(Collected data)
☆ ☆ ☆ ☆ ☆ ☆ ☆
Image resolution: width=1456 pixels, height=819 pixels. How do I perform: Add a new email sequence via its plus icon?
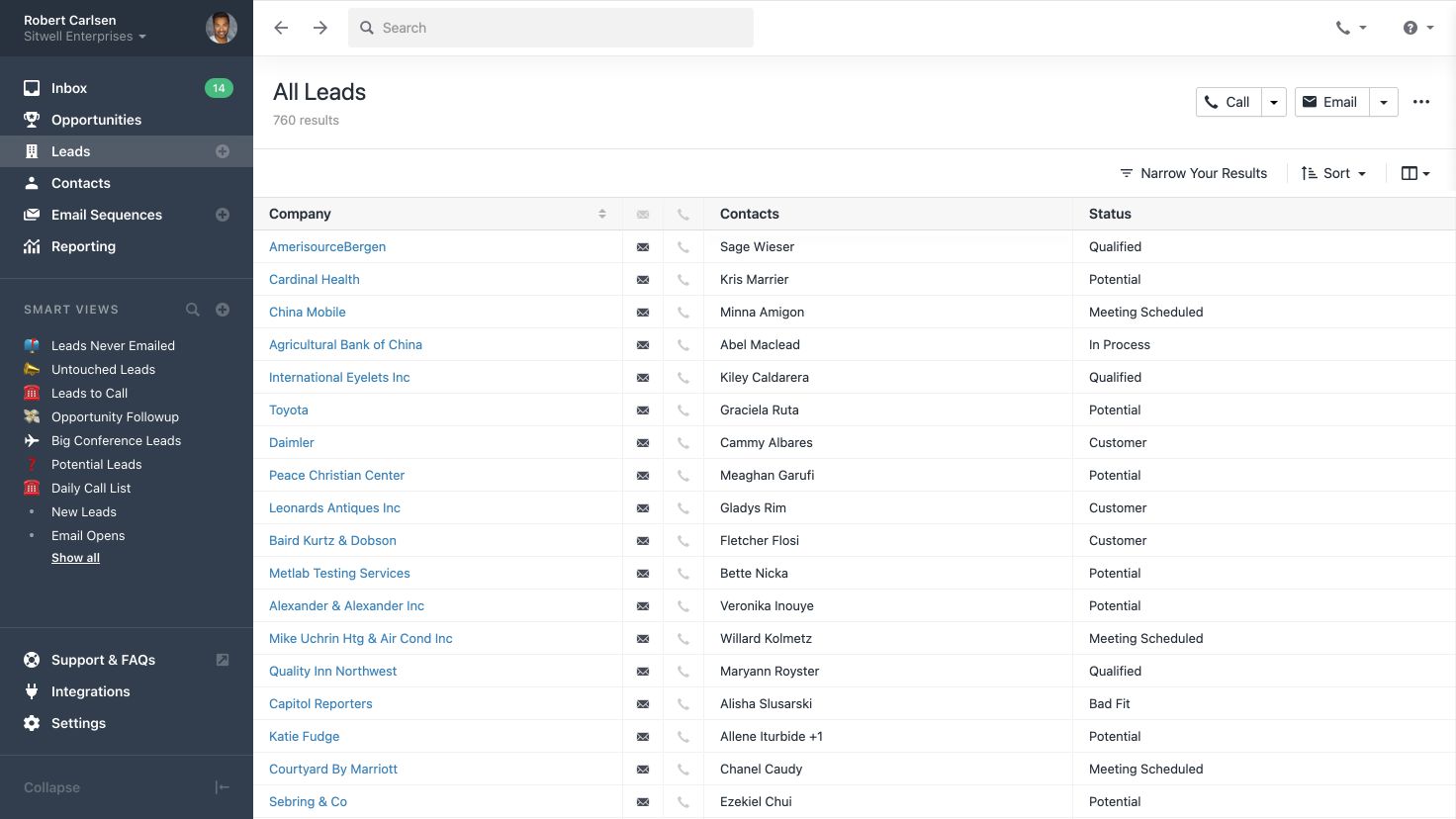pyautogui.click(x=223, y=215)
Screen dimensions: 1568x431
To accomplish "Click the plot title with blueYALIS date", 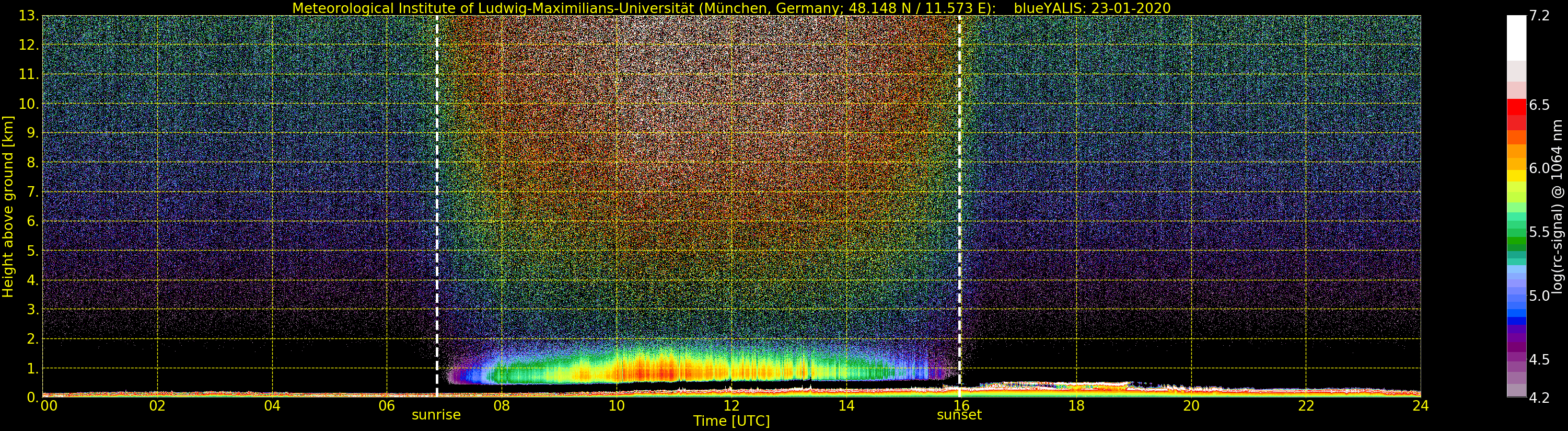I will (731, 8).
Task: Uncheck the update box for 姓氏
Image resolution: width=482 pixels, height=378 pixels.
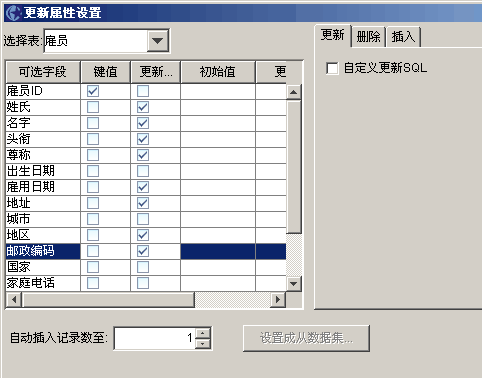Action: pos(143,107)
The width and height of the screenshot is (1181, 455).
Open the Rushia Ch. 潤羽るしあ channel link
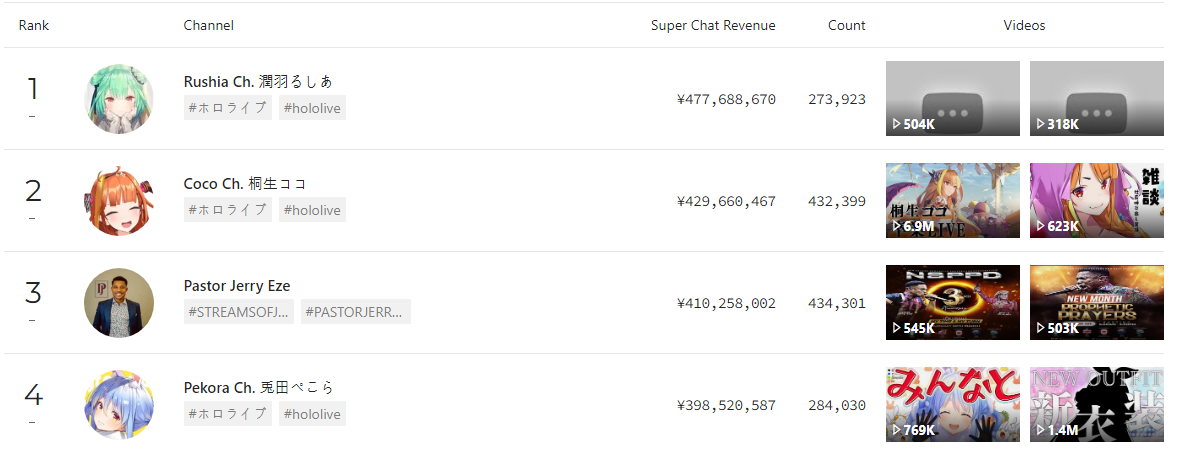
☆ ☆ ☆ ☆ ☆ ☆ ☆
### Exercise prompt:
Restate, exactly as they appear, the line with "Image resolution: width=482" and all the lines after it up to the end of the data above; images do not belong in the copy.

### Answer to this problem:
Image resolution: width=482 pixels, height=378 pixels.
Action: pos(143,107)
The width and height of the screenshot is (1181, 455).
Open the Rushia Ch. 潤羽るしあ channel link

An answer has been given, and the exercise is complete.